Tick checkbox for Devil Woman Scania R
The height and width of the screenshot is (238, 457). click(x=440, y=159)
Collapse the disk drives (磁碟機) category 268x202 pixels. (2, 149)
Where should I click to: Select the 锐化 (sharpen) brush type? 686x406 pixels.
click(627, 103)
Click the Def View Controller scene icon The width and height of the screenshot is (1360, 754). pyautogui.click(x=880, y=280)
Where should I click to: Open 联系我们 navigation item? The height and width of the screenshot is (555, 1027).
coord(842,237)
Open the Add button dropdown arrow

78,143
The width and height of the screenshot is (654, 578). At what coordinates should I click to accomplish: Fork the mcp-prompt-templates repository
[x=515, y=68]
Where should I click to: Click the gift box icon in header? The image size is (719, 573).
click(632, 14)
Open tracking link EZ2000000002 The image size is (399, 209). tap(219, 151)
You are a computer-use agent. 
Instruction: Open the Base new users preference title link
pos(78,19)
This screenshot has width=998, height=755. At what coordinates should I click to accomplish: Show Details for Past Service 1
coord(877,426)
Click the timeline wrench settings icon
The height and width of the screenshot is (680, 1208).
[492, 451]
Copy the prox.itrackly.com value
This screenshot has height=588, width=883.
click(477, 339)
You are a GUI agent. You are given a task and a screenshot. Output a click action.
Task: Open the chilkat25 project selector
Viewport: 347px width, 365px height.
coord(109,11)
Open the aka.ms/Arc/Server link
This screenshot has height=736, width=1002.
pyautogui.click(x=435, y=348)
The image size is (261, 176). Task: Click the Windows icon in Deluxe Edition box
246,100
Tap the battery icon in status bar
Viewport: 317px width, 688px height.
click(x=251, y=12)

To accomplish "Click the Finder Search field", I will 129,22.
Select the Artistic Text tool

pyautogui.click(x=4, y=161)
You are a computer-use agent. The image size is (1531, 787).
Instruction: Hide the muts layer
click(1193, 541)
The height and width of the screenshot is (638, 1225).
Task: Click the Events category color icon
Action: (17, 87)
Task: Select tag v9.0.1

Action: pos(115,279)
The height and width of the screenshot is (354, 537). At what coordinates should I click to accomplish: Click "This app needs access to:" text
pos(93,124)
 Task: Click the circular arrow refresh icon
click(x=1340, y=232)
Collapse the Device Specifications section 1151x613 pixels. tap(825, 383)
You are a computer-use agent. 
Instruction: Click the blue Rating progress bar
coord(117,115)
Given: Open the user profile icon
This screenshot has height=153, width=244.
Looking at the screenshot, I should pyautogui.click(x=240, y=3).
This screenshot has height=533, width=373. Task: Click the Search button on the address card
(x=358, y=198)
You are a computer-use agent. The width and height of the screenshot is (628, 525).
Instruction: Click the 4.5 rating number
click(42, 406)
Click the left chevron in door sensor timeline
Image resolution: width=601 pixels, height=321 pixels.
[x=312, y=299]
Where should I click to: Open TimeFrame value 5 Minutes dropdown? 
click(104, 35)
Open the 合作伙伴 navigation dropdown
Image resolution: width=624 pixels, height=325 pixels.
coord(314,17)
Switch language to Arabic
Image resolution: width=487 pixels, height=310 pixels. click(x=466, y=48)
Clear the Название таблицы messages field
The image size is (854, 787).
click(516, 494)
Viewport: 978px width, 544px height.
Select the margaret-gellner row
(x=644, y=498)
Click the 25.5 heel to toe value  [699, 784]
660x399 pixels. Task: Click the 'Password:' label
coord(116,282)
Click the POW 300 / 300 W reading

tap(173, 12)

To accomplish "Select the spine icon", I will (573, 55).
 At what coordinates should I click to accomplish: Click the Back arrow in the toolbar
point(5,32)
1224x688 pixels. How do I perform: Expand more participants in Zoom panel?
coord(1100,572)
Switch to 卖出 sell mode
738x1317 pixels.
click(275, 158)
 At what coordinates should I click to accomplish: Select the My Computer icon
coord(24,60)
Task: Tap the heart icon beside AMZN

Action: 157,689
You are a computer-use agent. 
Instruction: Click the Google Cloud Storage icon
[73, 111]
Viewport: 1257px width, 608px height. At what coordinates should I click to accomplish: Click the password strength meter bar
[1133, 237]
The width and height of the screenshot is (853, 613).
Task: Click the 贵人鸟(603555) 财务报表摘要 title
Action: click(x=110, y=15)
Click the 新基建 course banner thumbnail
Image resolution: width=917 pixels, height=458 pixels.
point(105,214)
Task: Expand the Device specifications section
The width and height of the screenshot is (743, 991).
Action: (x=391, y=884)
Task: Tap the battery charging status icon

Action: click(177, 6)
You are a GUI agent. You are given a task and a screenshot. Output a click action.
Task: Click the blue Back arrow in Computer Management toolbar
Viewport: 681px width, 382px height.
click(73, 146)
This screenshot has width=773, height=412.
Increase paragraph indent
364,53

Try it » Every line that contains the string "Device" should be returned from the data.

Output of the task »
Collapse the Device Specifications section 1151x613 pixels. tap(825, 383)
Task: Expand the Device specifications section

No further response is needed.